Memorizing the cards is the least of your worries in this scenario. It's figuring out when basic strategy differs that is the hard part.
Let's say you're playing a game in which you know the following cards remain: one A, two 2's, two 3's, zero 4's, two 5's, one 6, three 7's, zero 8's, two 9's, and four 10's. You have hard 14 vs. dealer 5, what do you do? (Hit!)
Now let's say that you had one A, two 2's, two 3's, zero 4's, two 5's, one 6, two 7's, one 8, two 9's, and four 10's. Hard 14 vs. dealer 5, what do you do? (Stand!)

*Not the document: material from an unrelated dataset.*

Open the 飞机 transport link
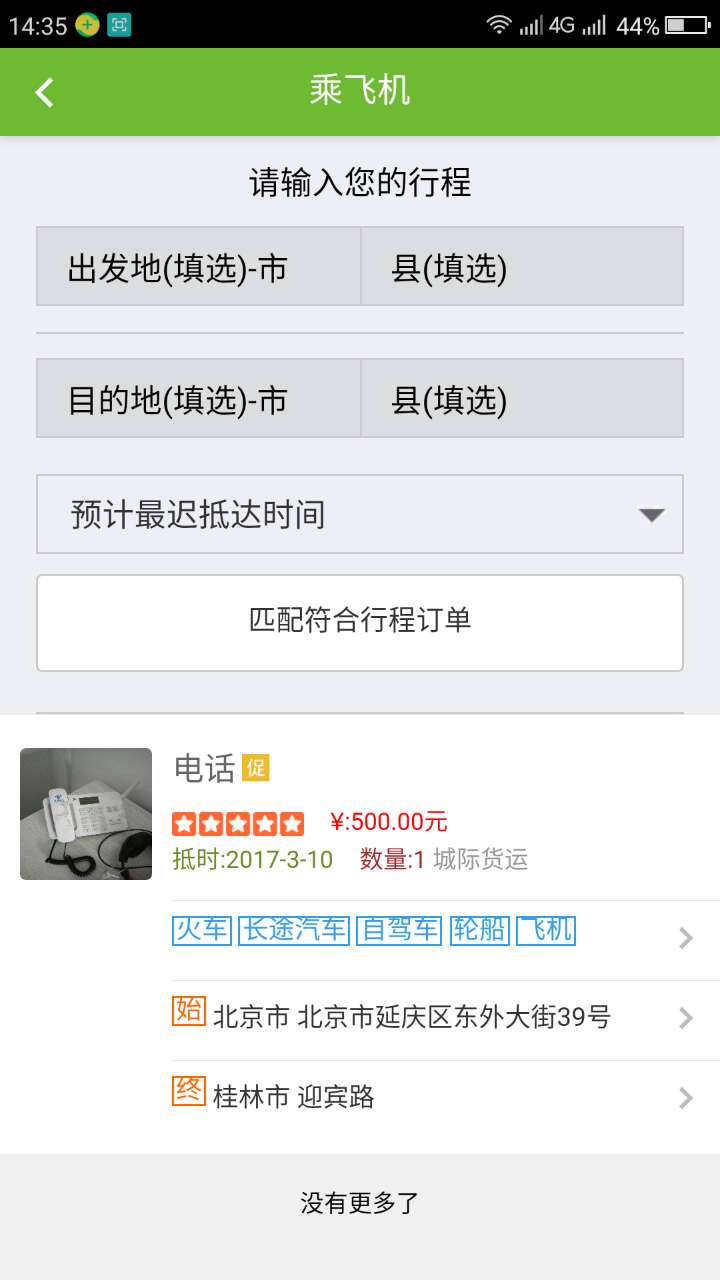The width and height of the screenshot is (720, 1280). click(544, 929)
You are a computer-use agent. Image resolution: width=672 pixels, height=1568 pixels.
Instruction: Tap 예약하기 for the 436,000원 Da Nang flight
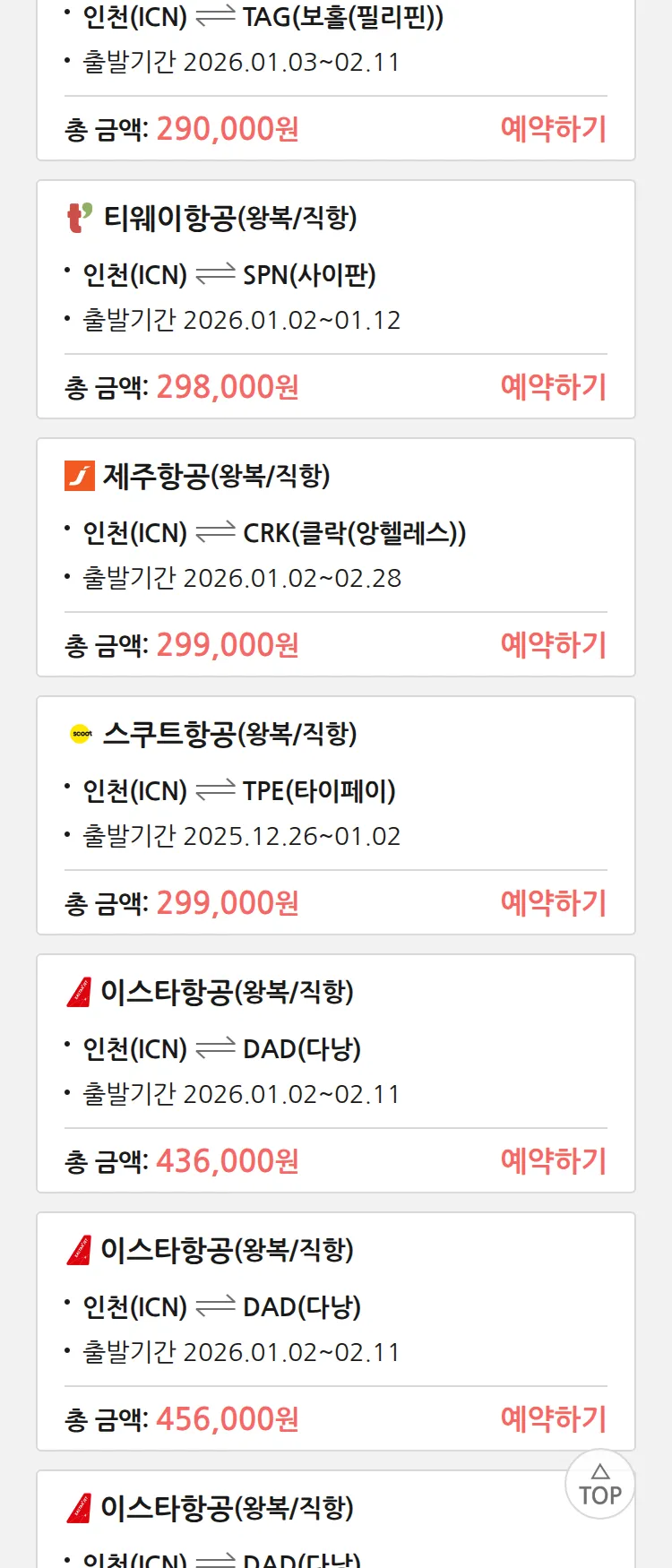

Even on a single deck game and 50% penetration, there are approximately 2,500,000,000,000,000 combinations of cards (Sum{n = 1 to 26, C(52,n)}) that can come up. For each one of those combinations, you will have to memorize a basic strategy chart. Even if you say that 99.9% of the hands correlate with a simple count and that 99.9% of the entries (e.g. TT vs. 6) are invariant across different combinations, that's still 2,500,000,000 charts to memorize.
Edit: for a double deck game with 50% penetration, you're looking at 10,000,000,000,000,000,000,000,000,000,000 combinations of cards. For a 4-deck game with 50% penetration, it's 220,000,000,000,000,000,000,000,000,000,000,000,000,000,000,000,000,000,000,000,000 combinations. For an 8-deck game with 50% penetration, it's 88,000,000,000,000,000,000,000,000,000,000,000,000,000,000,000,000,000,000,000,000,000,000,000,000,000,000,000,000,000,000,000,000,000,000,000,000,000,000,000,000,000,000 combinations.